WHAT TO WORK ON
Please pick out every line in the entries below that contains the word "height", and copy each of those lines.

PROVIDED DATA
++++

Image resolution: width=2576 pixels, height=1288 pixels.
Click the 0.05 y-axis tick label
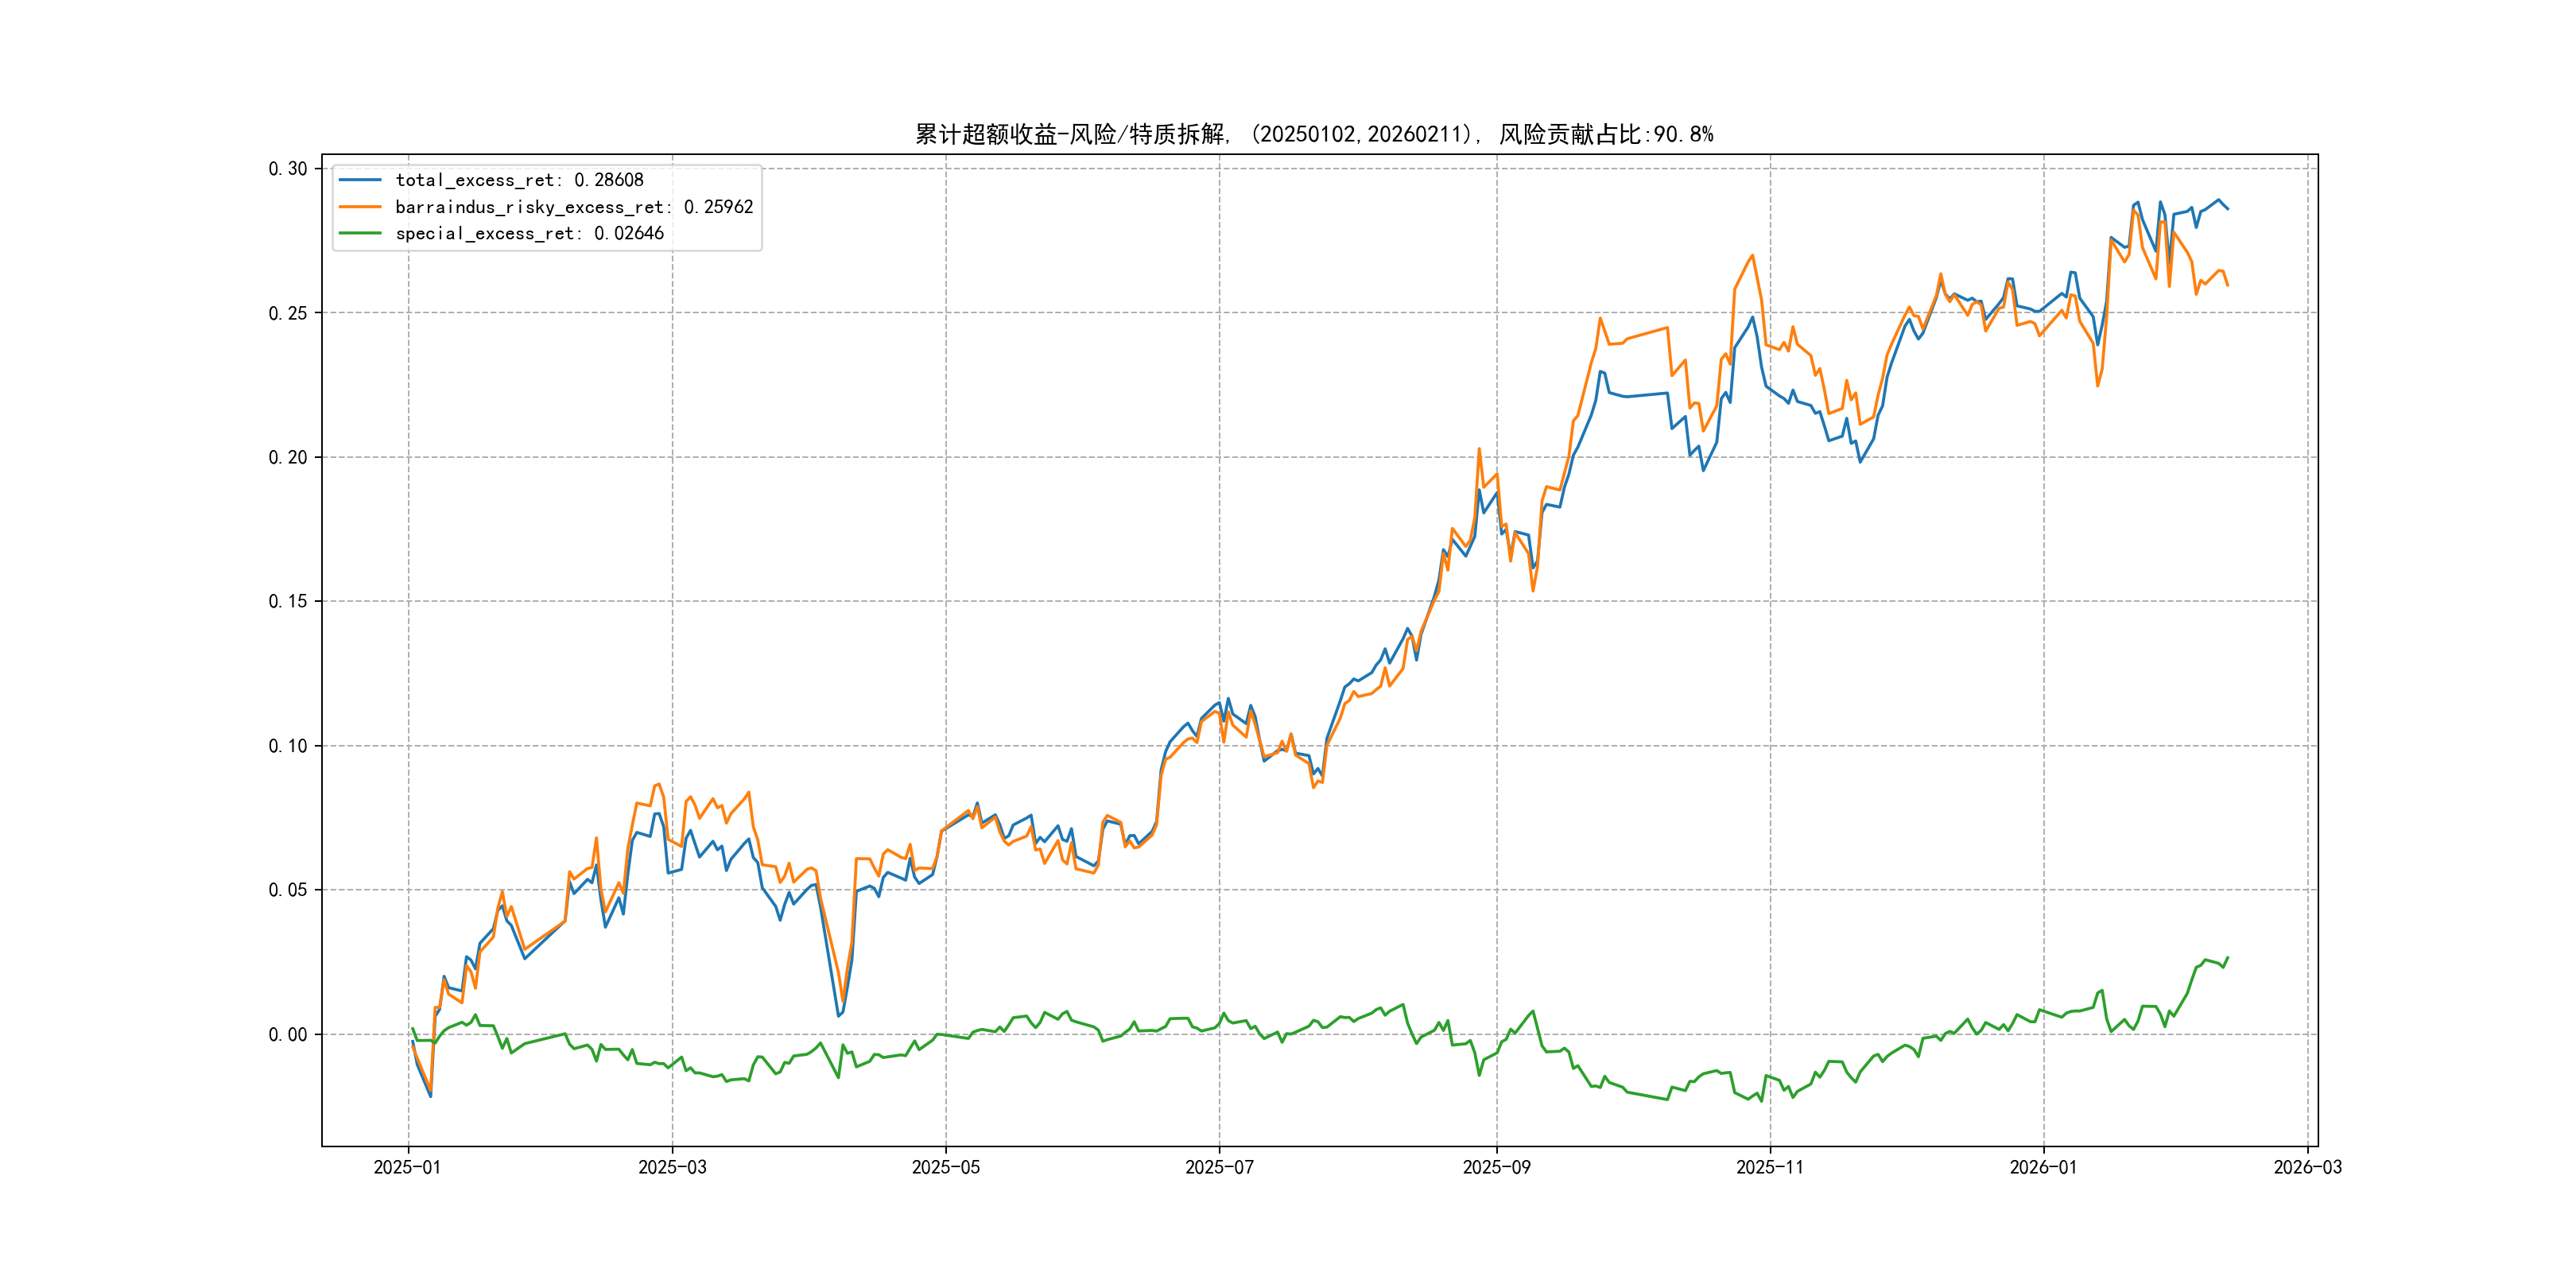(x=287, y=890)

++++

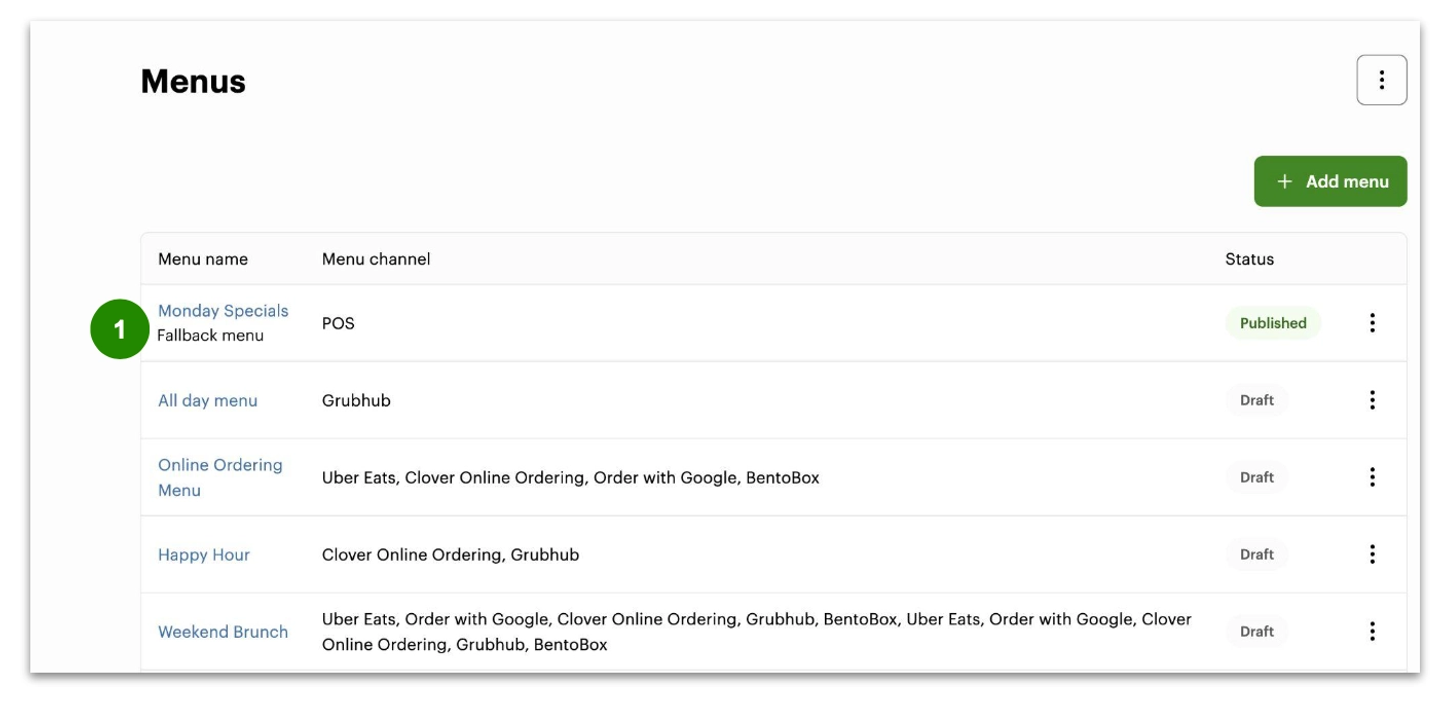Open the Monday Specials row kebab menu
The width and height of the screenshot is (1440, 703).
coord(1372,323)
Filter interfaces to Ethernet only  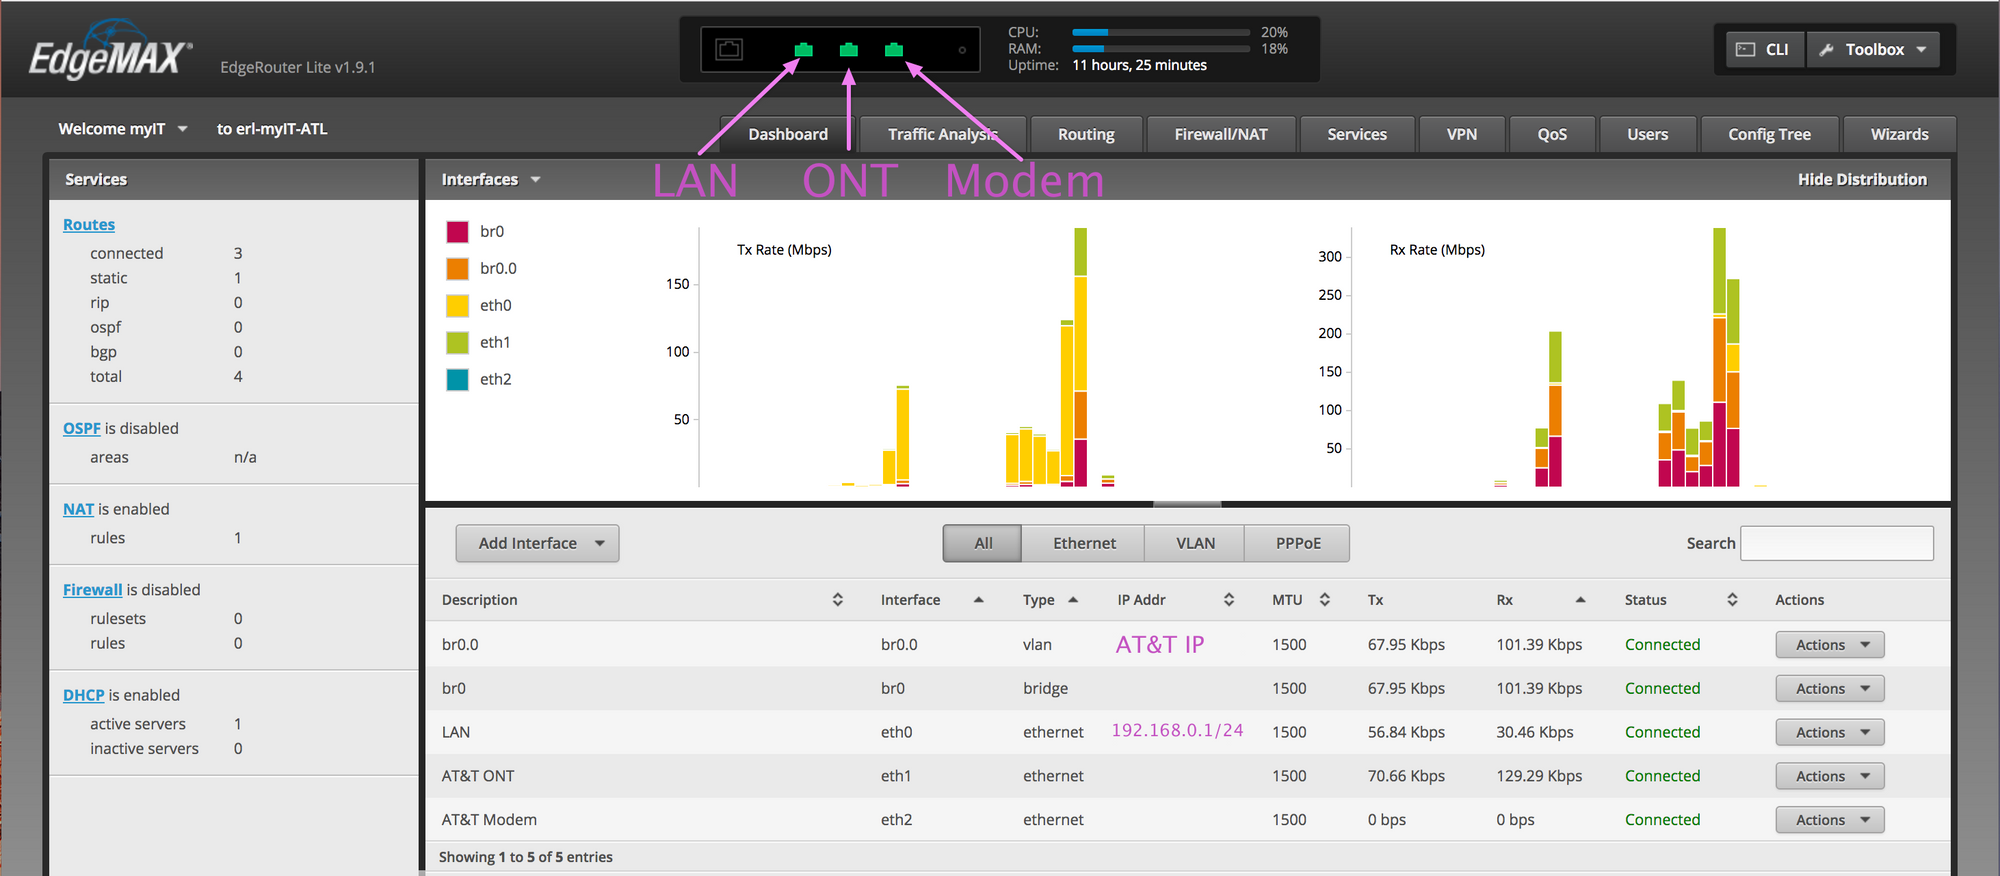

++++

OUTPUT FOR THIS TASK
Image resolution: width=2576 pixels, height=1288 pixels.
The width and height of the screenshot is (1440, 703).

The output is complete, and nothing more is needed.